→ Task description: What lines of the data hold the string "under"? Pull each one out.
Start of Source data
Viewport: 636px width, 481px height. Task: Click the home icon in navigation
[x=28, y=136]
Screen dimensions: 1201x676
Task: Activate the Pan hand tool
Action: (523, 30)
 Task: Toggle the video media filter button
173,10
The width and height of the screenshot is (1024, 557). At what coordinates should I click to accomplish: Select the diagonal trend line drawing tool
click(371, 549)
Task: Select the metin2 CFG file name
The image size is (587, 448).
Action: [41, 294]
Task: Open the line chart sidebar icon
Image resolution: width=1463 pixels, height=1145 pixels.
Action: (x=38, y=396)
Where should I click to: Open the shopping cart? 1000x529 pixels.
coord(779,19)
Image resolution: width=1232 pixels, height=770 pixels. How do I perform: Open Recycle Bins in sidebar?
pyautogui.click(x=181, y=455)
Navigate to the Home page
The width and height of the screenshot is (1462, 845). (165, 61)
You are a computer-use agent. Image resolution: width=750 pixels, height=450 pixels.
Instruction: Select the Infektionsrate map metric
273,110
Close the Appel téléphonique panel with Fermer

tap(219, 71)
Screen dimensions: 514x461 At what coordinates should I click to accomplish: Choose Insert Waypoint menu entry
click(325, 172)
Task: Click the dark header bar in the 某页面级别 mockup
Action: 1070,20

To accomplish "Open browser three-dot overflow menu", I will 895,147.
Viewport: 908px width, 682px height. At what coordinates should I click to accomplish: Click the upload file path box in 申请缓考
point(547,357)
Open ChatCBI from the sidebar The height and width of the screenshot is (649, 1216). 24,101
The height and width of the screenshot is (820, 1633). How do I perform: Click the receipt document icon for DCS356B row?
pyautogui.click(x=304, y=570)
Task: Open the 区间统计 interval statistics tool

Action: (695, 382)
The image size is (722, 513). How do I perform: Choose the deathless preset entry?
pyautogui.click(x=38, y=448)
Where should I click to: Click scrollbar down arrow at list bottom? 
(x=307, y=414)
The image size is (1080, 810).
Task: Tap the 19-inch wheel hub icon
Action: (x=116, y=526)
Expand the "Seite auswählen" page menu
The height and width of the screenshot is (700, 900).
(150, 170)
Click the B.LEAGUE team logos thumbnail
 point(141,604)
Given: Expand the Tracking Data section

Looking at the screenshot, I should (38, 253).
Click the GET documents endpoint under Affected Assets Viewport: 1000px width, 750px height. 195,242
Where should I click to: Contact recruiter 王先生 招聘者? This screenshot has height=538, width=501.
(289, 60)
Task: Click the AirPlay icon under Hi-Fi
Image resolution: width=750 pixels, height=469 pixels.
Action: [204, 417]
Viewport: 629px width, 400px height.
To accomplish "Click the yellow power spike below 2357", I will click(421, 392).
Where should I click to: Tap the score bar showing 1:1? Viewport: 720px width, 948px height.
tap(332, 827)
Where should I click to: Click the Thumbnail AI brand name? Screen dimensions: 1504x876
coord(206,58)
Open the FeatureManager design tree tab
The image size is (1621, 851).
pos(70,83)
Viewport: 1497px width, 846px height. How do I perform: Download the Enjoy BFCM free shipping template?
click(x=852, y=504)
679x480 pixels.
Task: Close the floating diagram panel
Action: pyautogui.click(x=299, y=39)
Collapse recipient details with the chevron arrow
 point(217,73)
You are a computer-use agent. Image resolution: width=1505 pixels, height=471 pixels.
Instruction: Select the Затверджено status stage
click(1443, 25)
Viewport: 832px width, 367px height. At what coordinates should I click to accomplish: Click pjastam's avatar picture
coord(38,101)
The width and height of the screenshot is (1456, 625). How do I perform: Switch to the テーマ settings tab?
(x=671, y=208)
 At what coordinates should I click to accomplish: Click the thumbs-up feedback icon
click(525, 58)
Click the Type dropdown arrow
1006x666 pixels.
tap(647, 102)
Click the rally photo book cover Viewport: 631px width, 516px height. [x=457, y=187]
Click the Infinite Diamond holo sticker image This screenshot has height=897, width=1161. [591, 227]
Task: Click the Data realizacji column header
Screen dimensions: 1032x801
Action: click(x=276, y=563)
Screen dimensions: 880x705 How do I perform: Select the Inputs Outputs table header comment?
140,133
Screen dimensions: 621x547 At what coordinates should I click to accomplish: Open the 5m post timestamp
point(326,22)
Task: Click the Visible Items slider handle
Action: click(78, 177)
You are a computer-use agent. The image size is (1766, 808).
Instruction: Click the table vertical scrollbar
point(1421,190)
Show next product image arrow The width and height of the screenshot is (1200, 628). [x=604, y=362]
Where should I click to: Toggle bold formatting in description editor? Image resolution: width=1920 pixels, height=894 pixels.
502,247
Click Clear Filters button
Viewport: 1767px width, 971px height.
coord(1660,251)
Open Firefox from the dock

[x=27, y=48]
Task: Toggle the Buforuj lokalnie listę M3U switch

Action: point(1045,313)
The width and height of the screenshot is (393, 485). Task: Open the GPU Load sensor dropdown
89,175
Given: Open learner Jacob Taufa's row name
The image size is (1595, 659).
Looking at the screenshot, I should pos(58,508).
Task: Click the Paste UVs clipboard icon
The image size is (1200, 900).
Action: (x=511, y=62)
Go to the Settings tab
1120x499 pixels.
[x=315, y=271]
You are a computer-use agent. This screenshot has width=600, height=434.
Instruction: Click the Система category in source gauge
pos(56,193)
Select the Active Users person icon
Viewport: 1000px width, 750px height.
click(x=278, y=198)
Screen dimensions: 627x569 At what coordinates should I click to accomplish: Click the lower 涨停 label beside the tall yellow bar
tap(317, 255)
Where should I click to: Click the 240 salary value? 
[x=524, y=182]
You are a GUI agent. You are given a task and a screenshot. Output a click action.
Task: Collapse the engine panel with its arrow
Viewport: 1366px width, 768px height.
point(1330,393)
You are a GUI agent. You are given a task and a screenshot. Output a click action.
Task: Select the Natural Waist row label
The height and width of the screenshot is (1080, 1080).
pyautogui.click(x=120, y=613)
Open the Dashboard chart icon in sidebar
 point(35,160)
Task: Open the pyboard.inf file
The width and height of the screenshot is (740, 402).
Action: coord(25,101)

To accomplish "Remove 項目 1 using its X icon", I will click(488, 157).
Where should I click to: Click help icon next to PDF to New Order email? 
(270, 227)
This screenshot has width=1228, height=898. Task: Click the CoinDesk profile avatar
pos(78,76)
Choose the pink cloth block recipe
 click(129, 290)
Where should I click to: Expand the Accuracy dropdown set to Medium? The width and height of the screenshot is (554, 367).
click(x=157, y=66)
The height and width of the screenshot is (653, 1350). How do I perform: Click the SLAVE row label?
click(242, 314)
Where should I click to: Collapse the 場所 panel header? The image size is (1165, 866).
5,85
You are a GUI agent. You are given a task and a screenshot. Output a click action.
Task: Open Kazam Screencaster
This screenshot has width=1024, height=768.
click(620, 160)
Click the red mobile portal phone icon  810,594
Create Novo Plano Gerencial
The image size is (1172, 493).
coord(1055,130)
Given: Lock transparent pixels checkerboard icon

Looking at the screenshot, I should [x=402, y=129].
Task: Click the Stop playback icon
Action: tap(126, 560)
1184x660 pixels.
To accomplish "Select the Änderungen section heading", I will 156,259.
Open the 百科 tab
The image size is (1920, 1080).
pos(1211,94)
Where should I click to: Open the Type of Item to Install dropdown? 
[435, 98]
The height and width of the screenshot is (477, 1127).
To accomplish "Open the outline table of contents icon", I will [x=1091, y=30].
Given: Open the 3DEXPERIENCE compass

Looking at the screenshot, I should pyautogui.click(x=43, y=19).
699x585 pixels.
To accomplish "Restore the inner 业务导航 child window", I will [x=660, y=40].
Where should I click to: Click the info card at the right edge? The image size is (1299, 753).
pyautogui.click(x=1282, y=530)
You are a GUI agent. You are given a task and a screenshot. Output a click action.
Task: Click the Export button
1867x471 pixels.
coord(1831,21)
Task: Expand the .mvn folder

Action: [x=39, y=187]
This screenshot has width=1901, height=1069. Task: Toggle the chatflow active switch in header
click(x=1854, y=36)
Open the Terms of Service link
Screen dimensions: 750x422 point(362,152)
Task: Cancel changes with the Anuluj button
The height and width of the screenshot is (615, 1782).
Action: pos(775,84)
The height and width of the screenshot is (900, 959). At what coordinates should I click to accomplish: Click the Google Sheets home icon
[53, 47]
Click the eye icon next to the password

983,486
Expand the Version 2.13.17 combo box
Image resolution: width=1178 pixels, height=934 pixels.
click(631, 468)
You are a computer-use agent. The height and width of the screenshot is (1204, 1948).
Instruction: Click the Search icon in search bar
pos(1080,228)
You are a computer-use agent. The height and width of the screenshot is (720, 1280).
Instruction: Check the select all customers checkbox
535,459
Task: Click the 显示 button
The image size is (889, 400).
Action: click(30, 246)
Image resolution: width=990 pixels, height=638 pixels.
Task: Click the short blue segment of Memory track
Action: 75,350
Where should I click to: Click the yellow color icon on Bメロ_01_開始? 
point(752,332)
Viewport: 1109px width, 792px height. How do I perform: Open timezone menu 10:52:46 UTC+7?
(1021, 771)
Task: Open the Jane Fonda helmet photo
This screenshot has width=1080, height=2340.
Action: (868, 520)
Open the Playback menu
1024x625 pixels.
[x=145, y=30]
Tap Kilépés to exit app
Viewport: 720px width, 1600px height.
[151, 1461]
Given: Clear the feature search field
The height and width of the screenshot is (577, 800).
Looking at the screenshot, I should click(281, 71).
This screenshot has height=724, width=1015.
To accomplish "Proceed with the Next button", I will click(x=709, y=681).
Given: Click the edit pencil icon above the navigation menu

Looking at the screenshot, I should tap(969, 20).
End of Source data
→ Written answer:
Click the GET documents endpoint under Affected Assets Viewport: 1000px width, 750px height. 195,242
Task: Click the AirPlay icon under Hi-Fi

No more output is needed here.